This Is Still One of My Top Stocks for This Year

Lately, investors in Latin American retailer PriceSmart (Nasdaq: PSMT  ) have been up in arms over what appears to be consecutive poor showings of quarterly results. As I hope to show you, for long-term investors, fear of the company's demise is largely overblown.

First, the good news.
By many operating metrics, PriceSmart's most recent quarter was excellent. Take a look at how the three months ending in November 2011 compare with the same time frame in 2010.

 Metric

2011

2010

Change

Revenue  $478.7  $368.1 30%
Operating Income  $24.3  $22.2 9%
Net Income  $14.0  $14.9 (6%)

Source: SEC filings.

Throw in there the fact that the company's same-store sales increased a whopping 18.8%, and the picture almost looks perfect.

But then there's that pesky number that, for all intents and purposes, is the one that matters most: net income. To figure out why PriceSmart is taking in so much more money but keeping less of it, there are two areas that need to be investigated.

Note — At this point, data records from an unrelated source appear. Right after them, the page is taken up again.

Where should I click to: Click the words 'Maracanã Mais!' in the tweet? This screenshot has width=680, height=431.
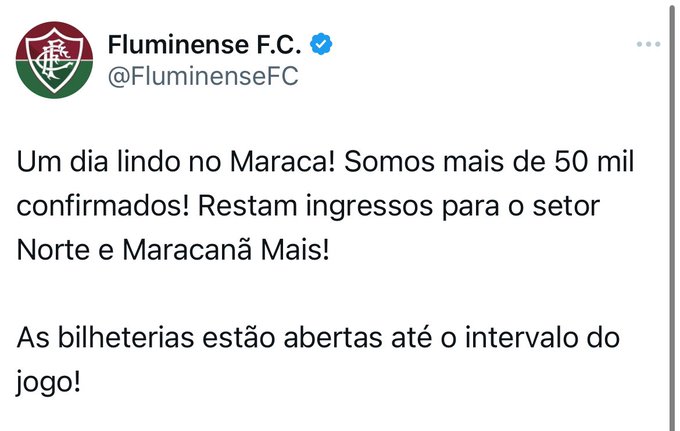[226, 250]
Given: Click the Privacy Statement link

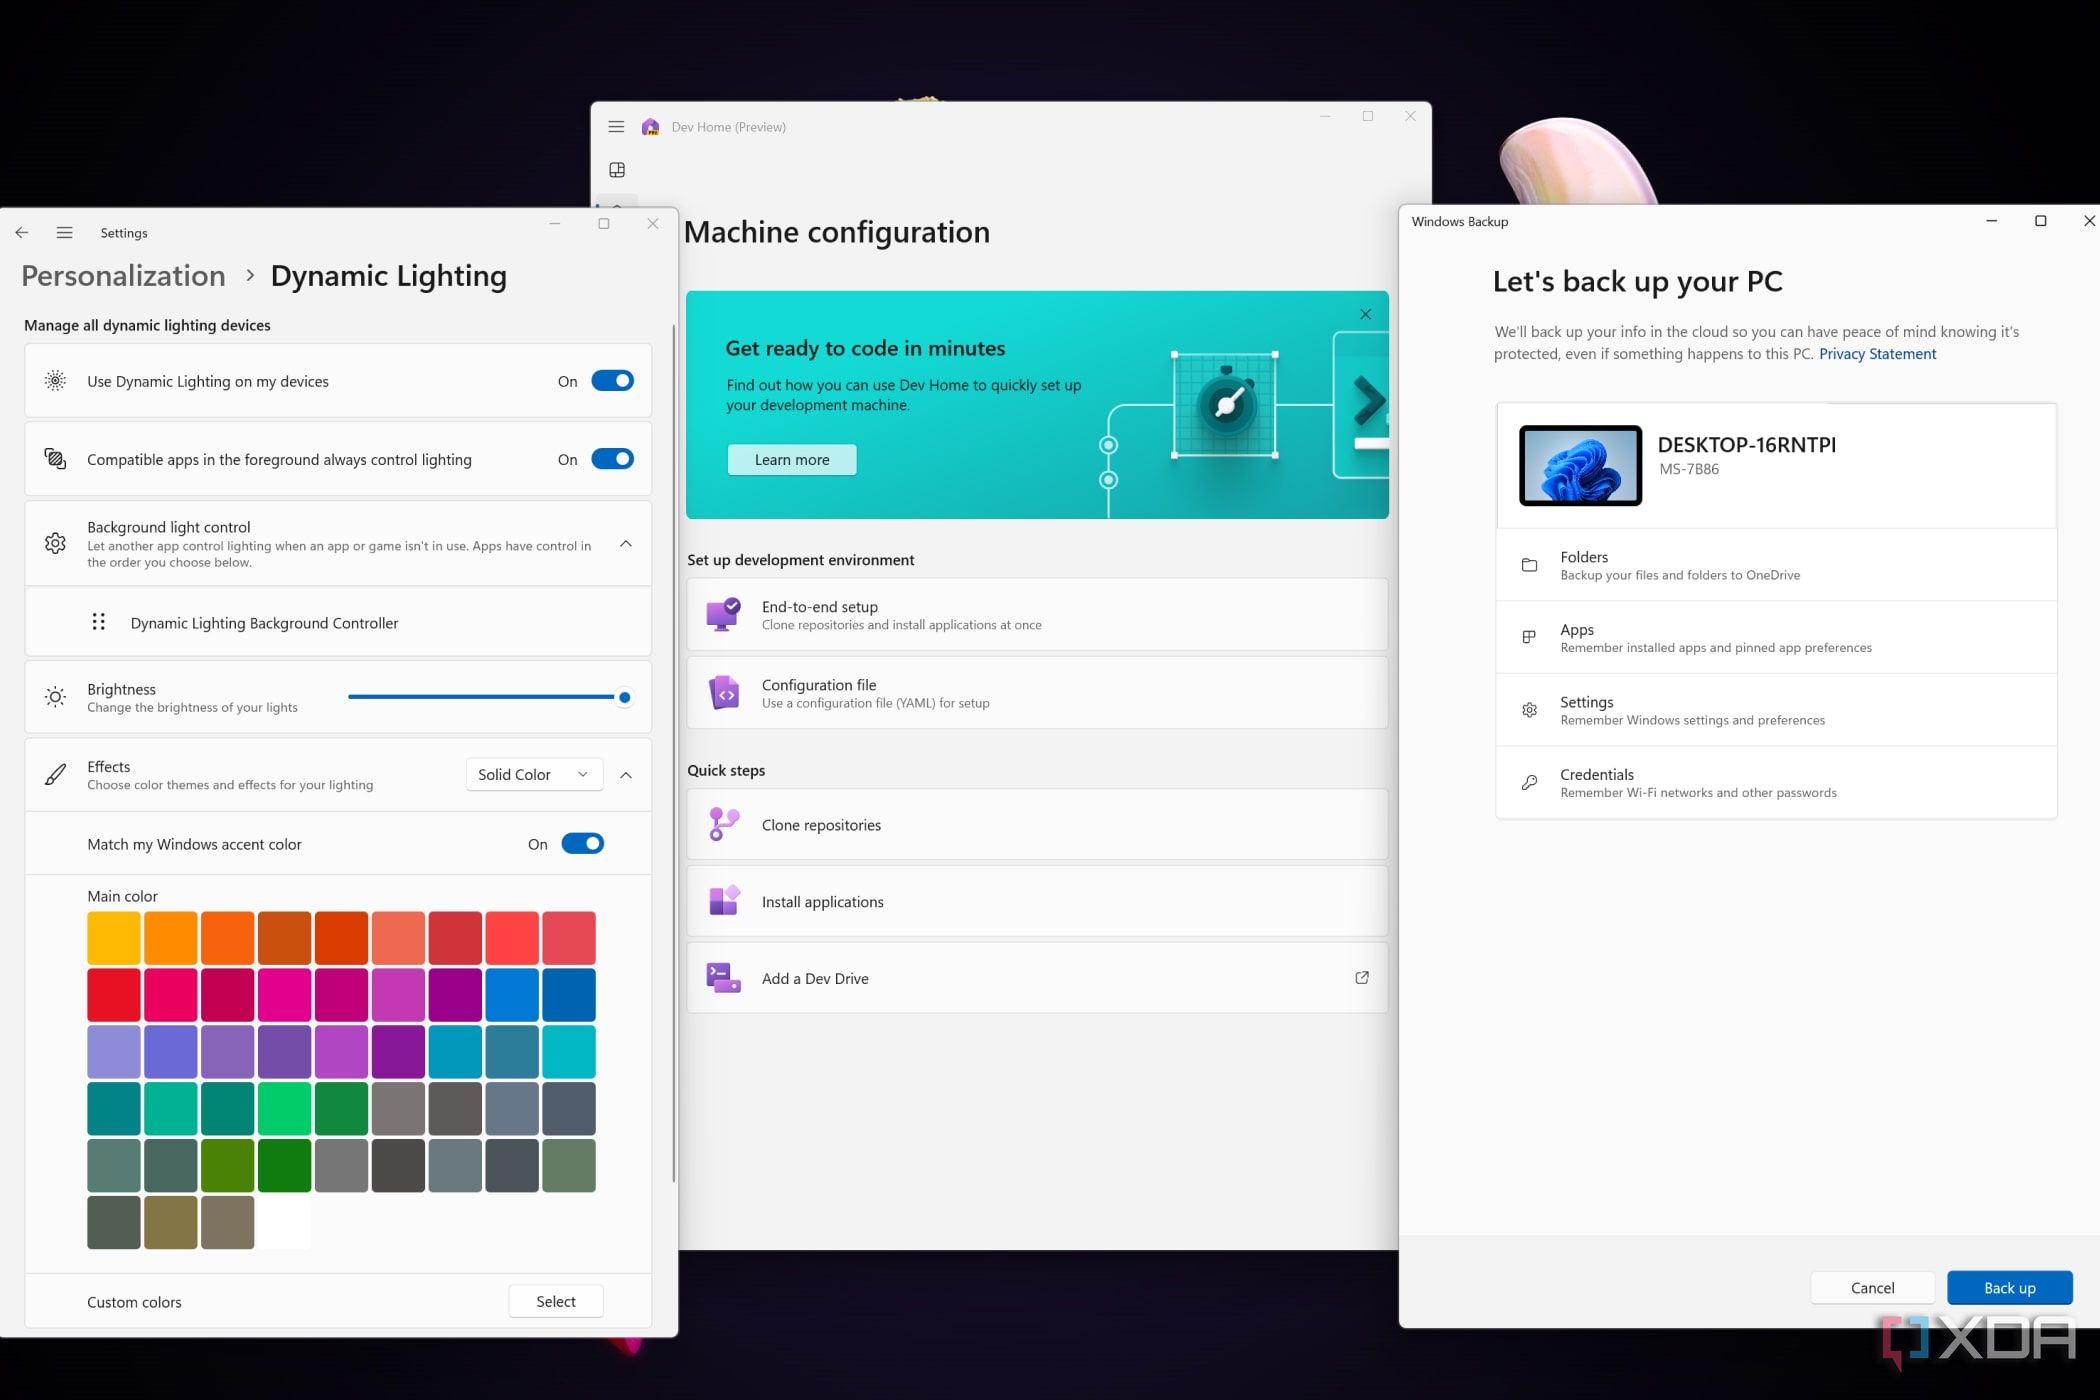Looking at the screenshot, I should tap(1878, 353).
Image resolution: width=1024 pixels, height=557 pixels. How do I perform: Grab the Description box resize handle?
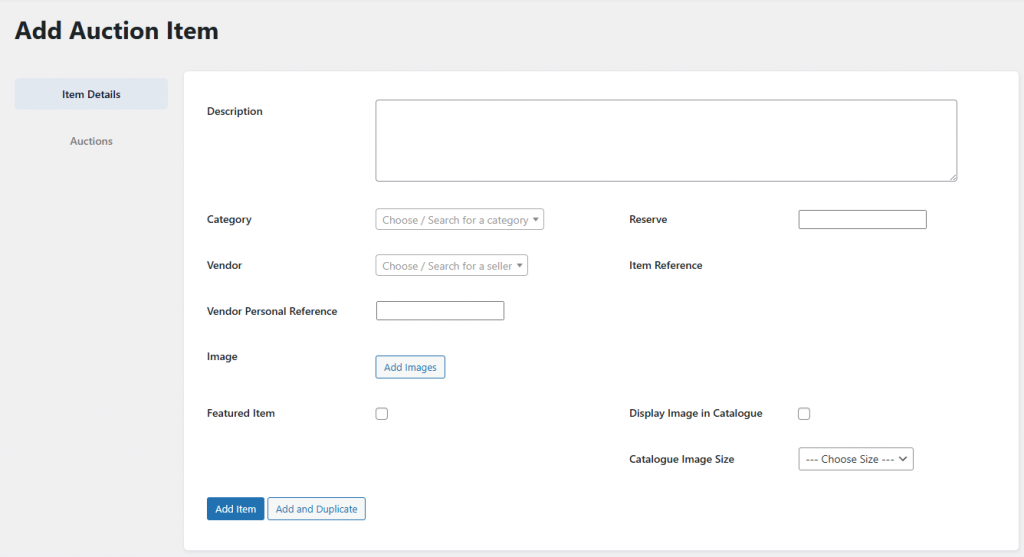pos(952,177)
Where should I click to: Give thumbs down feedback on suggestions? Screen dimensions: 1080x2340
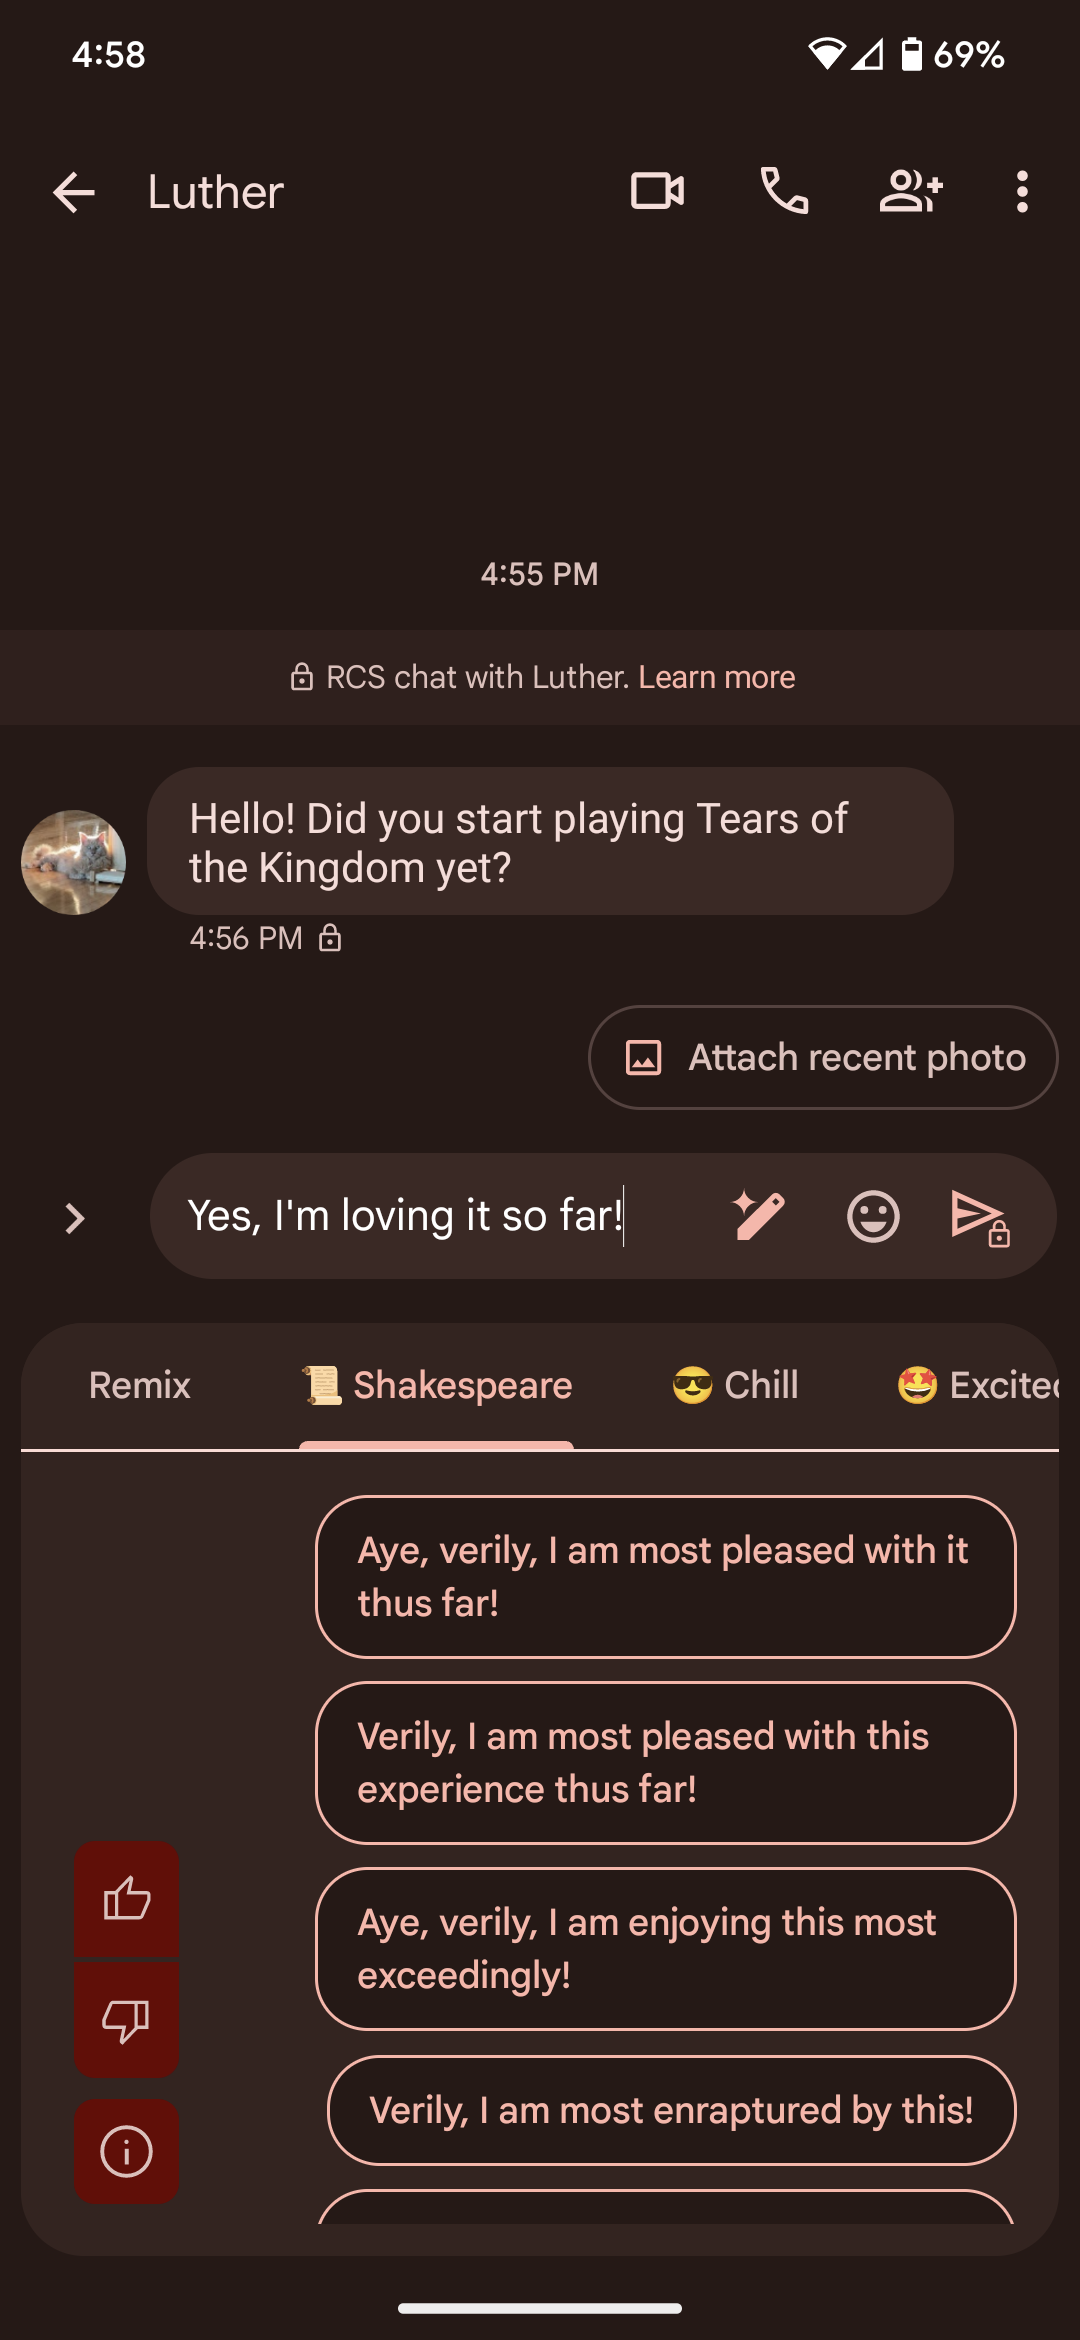point(127,2020)
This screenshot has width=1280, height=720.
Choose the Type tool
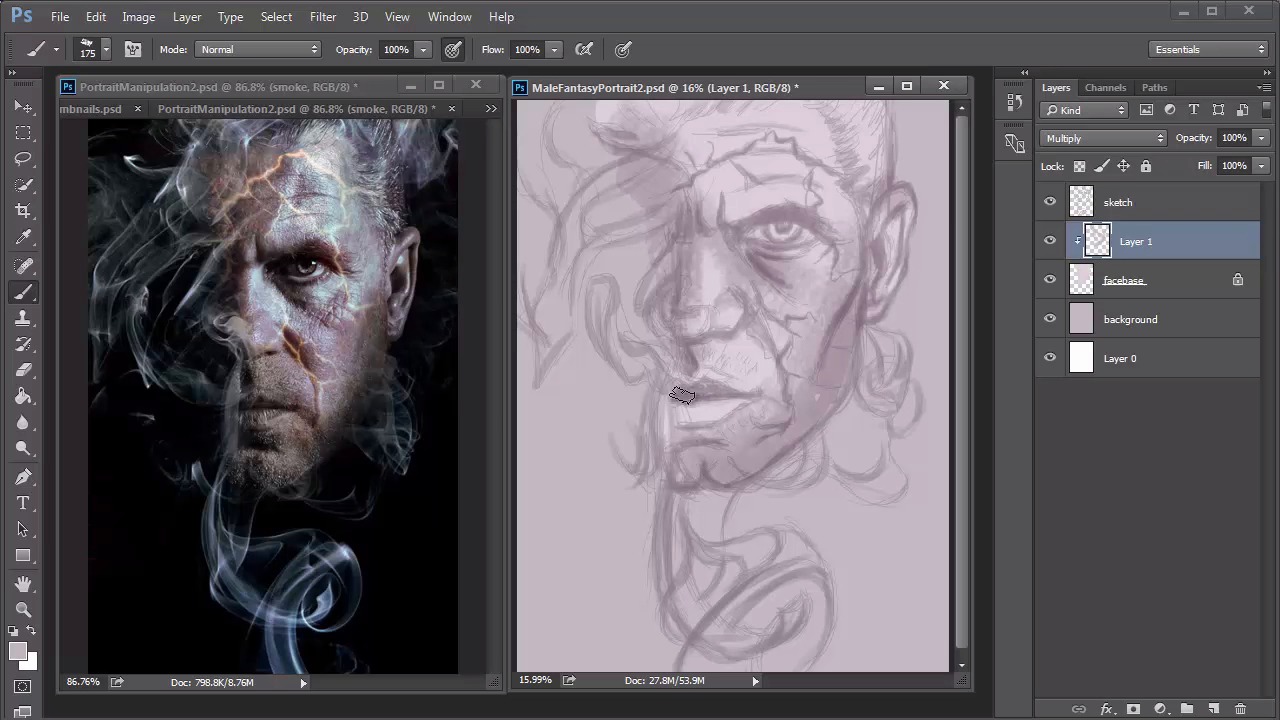[23, 503]
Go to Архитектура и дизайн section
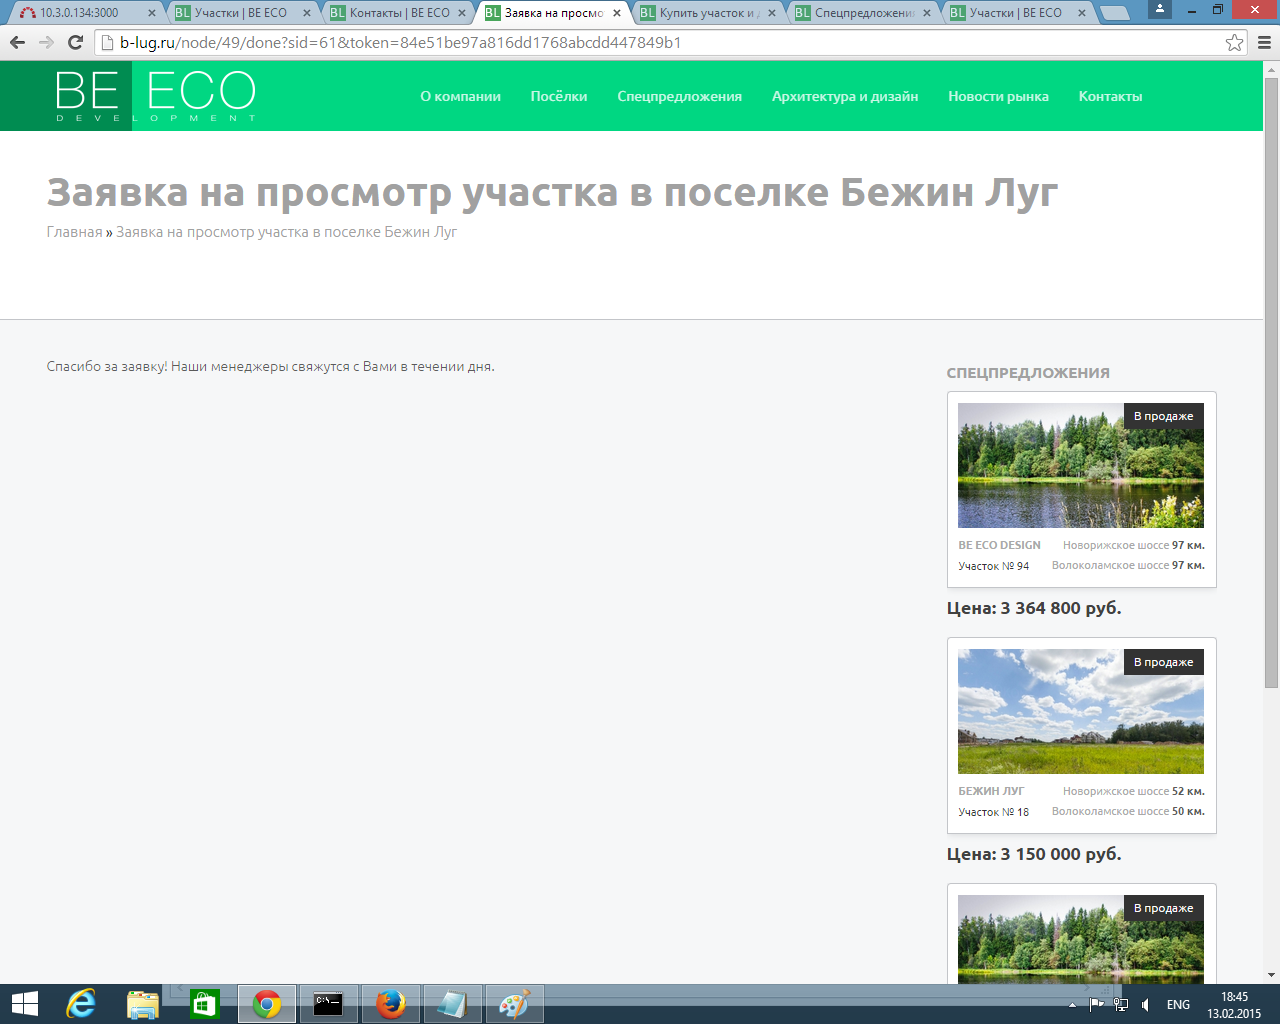This screenshot has width=1280, height=1024. (844, 97)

Explanation No. 1: driving traffic
The first explanation has to do with the sales strategy the company has recently put in place. Like Costco (Nasdaq: COST  ) , the company that it was spun out of, PriceSmart is pushing prices down at its stores. Margins are razor-thin, and all savings that the company can get because of its relationships with providers are passed on to the customer.

The long-term goal is to drive traffic into stores, which, judging by same-store sales increases, seems to be working quite well. Both Costco and Wal-Mart (NYSE: WMT  ) -owned Sam's Club use the same strategy in the United States, relying on membership dues to provide most net income. Because PriceSmart has significantly lower membership dues, though, it remains to be seen how closely its results will mirror its American counterparts.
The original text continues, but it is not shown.